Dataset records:
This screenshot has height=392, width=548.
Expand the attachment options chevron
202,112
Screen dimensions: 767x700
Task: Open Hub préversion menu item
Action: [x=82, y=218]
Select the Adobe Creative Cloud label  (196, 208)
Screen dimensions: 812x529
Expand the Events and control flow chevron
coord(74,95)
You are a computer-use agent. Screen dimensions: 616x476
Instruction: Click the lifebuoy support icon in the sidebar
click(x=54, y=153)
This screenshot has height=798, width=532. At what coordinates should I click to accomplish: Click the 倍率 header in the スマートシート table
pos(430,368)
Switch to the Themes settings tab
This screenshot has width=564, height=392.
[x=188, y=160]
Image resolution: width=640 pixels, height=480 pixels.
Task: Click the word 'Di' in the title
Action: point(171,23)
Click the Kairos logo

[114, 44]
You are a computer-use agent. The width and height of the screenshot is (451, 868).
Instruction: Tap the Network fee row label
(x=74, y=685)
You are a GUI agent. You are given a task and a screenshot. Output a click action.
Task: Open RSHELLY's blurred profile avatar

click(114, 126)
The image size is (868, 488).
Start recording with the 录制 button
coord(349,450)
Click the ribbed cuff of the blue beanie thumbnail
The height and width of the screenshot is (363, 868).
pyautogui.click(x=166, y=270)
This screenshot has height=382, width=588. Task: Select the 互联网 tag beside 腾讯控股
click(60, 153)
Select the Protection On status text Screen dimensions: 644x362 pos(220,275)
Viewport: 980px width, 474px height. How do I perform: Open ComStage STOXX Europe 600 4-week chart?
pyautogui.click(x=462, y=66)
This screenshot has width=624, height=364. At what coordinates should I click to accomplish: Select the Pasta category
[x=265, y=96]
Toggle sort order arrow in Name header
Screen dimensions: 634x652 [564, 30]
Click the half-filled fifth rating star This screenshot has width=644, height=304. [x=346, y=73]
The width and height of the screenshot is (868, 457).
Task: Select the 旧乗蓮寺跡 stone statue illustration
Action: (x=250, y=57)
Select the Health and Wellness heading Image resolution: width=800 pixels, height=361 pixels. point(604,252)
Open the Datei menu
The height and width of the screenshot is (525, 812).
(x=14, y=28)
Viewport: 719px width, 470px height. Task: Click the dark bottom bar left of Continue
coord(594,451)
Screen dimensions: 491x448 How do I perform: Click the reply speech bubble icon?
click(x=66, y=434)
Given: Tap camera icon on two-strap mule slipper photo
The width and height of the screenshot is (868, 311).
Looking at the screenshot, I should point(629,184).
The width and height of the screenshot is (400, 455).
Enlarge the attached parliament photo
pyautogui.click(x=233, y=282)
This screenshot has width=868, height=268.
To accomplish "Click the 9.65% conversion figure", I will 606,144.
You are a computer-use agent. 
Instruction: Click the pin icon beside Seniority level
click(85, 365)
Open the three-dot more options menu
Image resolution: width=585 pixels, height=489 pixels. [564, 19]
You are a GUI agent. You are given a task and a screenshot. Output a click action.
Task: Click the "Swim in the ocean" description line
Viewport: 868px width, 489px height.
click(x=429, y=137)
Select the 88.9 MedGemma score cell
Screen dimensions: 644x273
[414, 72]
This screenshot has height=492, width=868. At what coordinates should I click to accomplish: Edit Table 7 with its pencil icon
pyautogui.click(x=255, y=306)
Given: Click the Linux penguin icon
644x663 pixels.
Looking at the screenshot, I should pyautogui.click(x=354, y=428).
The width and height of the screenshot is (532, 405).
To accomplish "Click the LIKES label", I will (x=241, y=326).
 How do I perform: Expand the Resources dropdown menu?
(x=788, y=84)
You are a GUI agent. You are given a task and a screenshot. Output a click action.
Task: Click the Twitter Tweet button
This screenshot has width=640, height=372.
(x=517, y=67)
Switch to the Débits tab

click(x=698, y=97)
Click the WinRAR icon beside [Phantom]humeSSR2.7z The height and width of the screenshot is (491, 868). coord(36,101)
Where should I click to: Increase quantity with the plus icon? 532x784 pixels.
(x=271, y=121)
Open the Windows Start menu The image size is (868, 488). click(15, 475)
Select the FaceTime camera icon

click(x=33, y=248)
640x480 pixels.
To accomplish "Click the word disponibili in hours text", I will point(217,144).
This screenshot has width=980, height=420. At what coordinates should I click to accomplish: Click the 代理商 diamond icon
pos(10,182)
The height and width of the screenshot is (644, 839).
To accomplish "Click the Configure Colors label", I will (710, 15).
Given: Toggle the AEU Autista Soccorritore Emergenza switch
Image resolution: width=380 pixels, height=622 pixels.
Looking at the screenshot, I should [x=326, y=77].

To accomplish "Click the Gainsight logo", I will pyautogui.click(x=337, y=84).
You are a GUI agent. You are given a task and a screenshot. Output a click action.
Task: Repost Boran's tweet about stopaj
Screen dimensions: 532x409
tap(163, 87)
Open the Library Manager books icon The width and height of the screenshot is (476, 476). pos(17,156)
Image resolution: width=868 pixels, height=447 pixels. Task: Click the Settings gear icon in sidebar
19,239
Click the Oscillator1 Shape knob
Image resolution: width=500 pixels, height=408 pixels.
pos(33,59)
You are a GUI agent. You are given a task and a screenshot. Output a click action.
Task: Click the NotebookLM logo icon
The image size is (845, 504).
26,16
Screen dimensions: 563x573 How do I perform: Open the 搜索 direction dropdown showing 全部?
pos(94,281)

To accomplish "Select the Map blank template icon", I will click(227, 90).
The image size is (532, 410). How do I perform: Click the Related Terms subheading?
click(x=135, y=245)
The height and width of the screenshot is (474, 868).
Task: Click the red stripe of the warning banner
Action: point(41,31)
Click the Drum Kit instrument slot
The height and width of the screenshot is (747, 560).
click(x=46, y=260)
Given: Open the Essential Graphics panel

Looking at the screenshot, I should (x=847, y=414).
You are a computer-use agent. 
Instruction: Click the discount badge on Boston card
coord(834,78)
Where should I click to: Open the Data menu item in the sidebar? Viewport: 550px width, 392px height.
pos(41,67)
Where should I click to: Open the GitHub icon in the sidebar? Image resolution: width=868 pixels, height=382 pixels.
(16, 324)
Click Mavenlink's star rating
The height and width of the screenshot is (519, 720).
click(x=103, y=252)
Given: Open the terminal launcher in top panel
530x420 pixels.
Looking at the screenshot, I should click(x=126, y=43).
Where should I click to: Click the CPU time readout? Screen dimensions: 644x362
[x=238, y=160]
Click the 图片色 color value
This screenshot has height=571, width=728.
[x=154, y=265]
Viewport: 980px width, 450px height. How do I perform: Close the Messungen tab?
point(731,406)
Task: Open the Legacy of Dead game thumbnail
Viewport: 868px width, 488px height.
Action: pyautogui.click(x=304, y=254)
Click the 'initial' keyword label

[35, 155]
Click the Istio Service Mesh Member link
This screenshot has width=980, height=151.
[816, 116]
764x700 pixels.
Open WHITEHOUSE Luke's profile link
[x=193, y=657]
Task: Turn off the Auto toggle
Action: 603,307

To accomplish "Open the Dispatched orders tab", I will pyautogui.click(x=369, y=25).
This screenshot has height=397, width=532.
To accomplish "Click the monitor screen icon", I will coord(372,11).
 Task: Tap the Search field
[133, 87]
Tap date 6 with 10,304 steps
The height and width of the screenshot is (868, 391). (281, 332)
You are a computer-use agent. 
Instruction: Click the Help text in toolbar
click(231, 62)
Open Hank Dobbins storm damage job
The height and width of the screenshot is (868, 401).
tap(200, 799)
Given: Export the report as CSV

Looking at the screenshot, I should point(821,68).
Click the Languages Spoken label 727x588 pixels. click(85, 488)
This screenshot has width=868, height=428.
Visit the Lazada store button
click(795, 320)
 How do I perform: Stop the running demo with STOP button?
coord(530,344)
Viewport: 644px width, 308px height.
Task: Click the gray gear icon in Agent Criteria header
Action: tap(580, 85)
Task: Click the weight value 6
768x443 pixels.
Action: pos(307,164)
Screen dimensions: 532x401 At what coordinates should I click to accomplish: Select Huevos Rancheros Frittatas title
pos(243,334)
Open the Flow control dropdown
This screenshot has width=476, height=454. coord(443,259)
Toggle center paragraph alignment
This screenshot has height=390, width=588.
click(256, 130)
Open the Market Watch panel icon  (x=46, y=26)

= EXERCISE DETAILS =
Going line by line through the data, tally each one that includes the string "thumbnail", and answer with the tally only.

= ANSWER TO THIS EXERCISE =
2